Impact of Board of Directors on Funds Raising: Evidence for Green Bonds
Abstract
The present paper attempts to reveal influence of characteristic features of the board of directors (BD) on fund raising using green bonds. The research involved a sample of 87 public companies which issued green bonds in 2021. We analyzed influence of such factors as the proportion of women and independent directors on the BD, CEO duality and the number of the BD members by the share of green bonds in the total debt of the company. The share of debt in the assets, the natural logarithm of total assets (company size) and return on equity (ROE) were used as control variables.

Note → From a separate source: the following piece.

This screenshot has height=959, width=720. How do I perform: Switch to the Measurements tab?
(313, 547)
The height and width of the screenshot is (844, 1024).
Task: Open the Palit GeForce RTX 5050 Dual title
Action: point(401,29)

The logarithmic specification of the classical linear regression model was chosen as the optimal one. So, heteroscedasticity, autocorrelation and multicollinearity were not detected in the model with the dependent variable logarithm (the share of green bonds in the total debt). The least squares method (LSM) was applied to evaluate this model. As long as the initial sample of companies which issued green bonds in 2021 comprises both financial and non-financial companies we verified the validity of the obtained results for two types of companies. Assessment of the optimal model for two subsamples of financial and non-financial companies yielded results somewhat different from the ones obtained from analysis of the total sample. Evaluation of the regression for financial and non-financial companies showed a reduction in significance of influence exerted by women’s representation and the size of the BD. However, in case of non-financial companies the significance of such factor as presence of the sustainable development committee increases. According to the obtained results the companies with the CSR committee attract relatively larger financing using green bonds.